Histograms

Summarising continuous data distributions with histograms

The values in a dataset span a range from the smallest to the largest value. Histograms divide such datasets into bins - smaller ranges of a set size. The count of datapoints in each bin is shown as a bar. (This can be thought of as a bar chart, where the bin is a categorical variable representing a range from the dataset).

CautionA histogram is not the same thing as a bar chart.
  • Histogram: a representation of the distribution of numerical data
  • Bar Chart: heights or lengths associated with categorical variables

Histograms can be very useful, but there is more than one way to visually present histogram data.

1 Histogram

Figure 1: Histograms of sepal length for each species from the iris dataset.
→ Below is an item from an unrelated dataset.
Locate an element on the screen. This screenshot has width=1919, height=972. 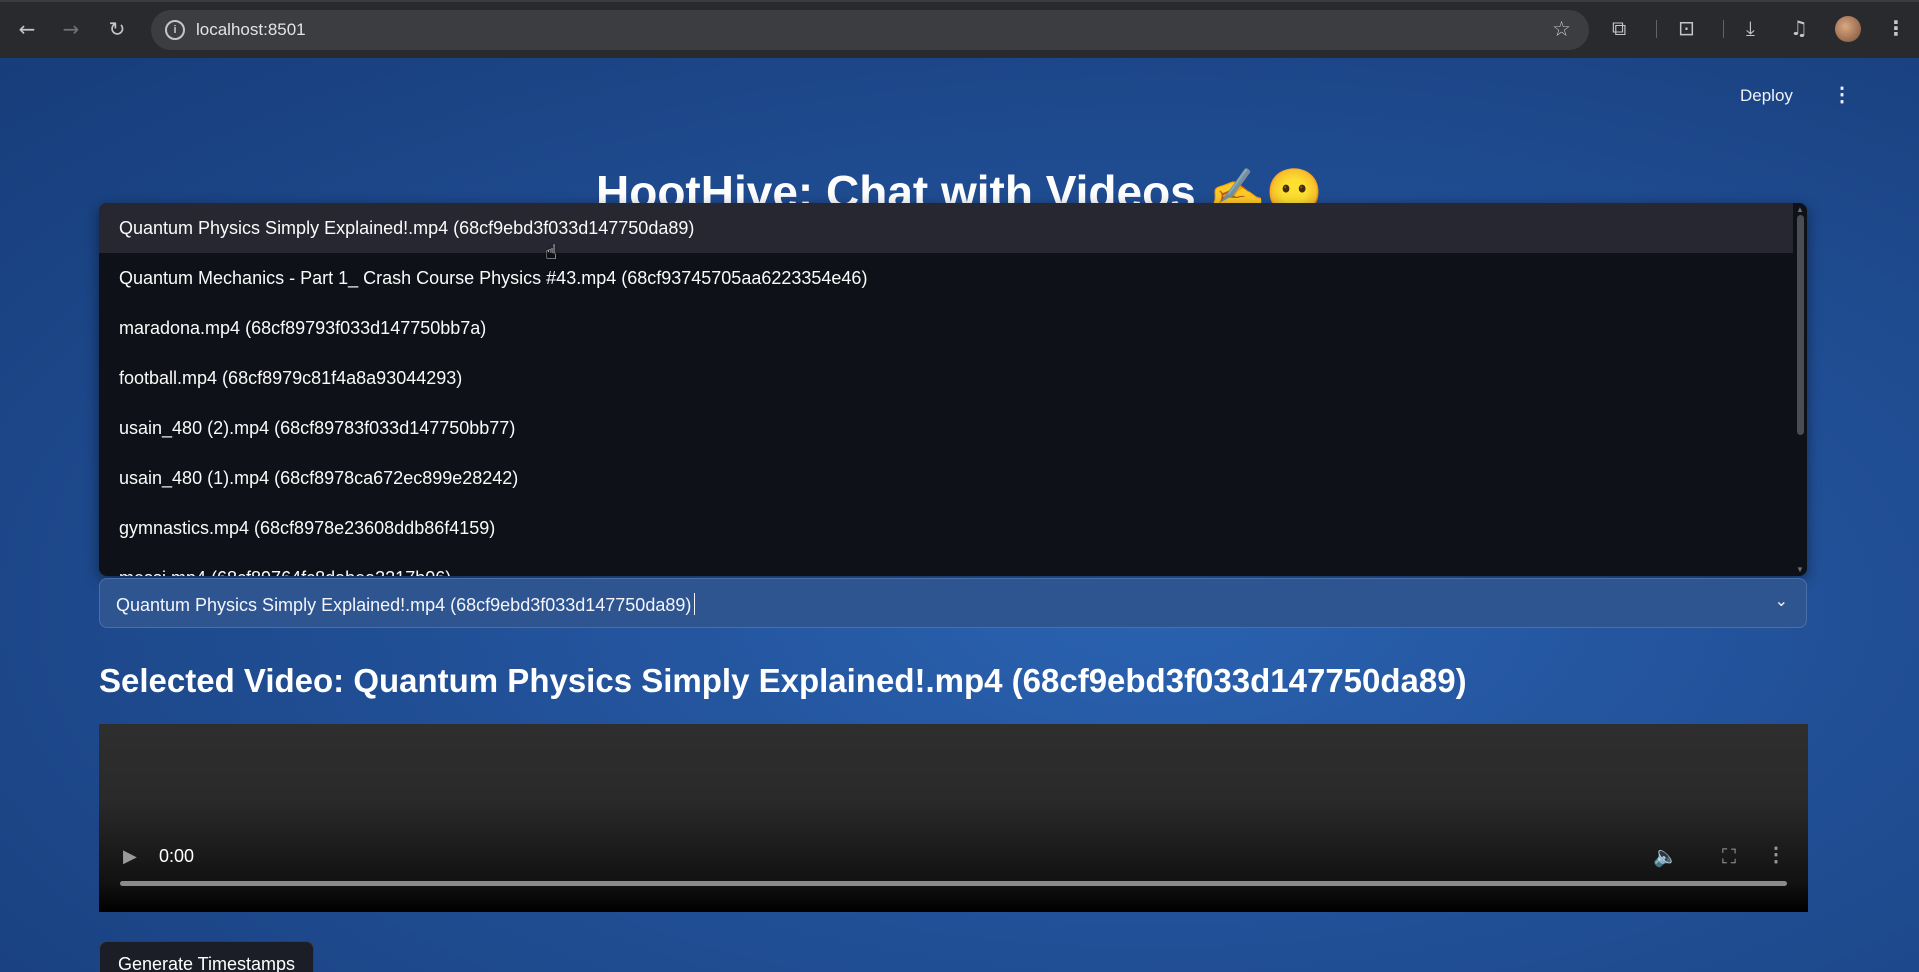
app-menu-icon: ⋮ is located at coordinates (1842, 94).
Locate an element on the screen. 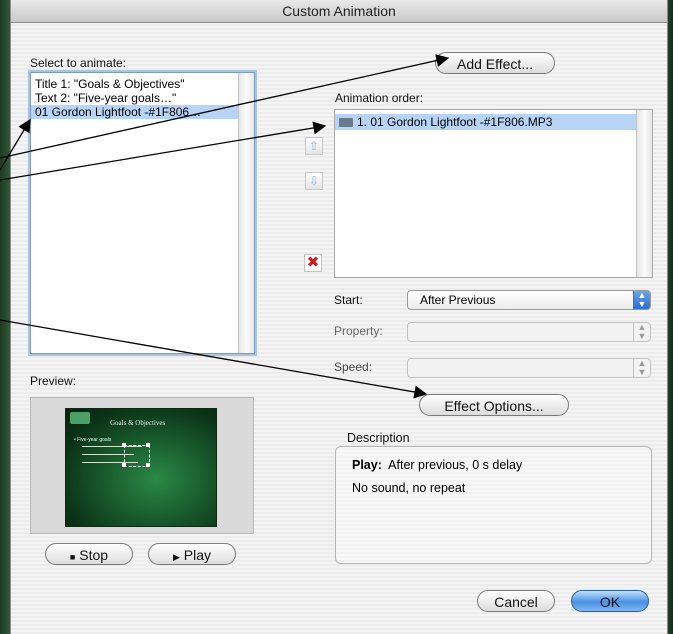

In Figure Figure 1 histograms for each of the three species are presented, and overlaid. This has the advantage that the histogram values (datapoints in each bin) can be read easily from the y-axis, and the shape of the histogram of the distribution is not distorted for each species. However there is a disadvantage that each bar may obscure others behind it. An attempt has been made in this figure to reduce this problem with the use of transparancy (also known as alpha channel), but the image is still not very clear.

The “neatness” of a histogram is essentially controlled by a single parameter: the bin width. This defines the width of the bars in the histogram. Too small, and each bar has a count of one or zero (also known as a rug plot). Too large, and the shape of the data is masked.

2 Stacked Histogram

Figure 2: Stacked histograms of sepal length for each species from the iris dataset.

Stacked histograms such as the one in Figure 2 are frequently used, and resolve an issue in Figure 1 where bars may be obscured. However, the “shape” of the distribution for each of the species is now distorted when bars are offset, and it can be difficult to compare how distributions differ, or see the relationships between them.

3 Dodged Histogram

Figure 3: Dodged histogram of sepal length for each species from the iris dataset.

Figure 3 shows a dodged histogram. This attempts to avoid the problem of obscuring data in Figure 1 by shifting distributions to the side. This doesn’t distort the shape of the distribution, but it can make it difficult to register comparisons between datasets (here, for species), due to the spacing. That is particularly pronounced when there are multiple distributions to compare.

4 Small Multiples

Figure 4: Small multiple histograms of sepal length for each species from the iris dataset.

The best solution for representing histograms of multiple distributions is often a small multiple plot as in Figure 4. These do not distort the data, and avoid problems with overlaying or jogging data by representing each dataset separately. To be successful, small multiple plots should share the same axes (to facilitate comparisons) and each subplot should be clearly labelled.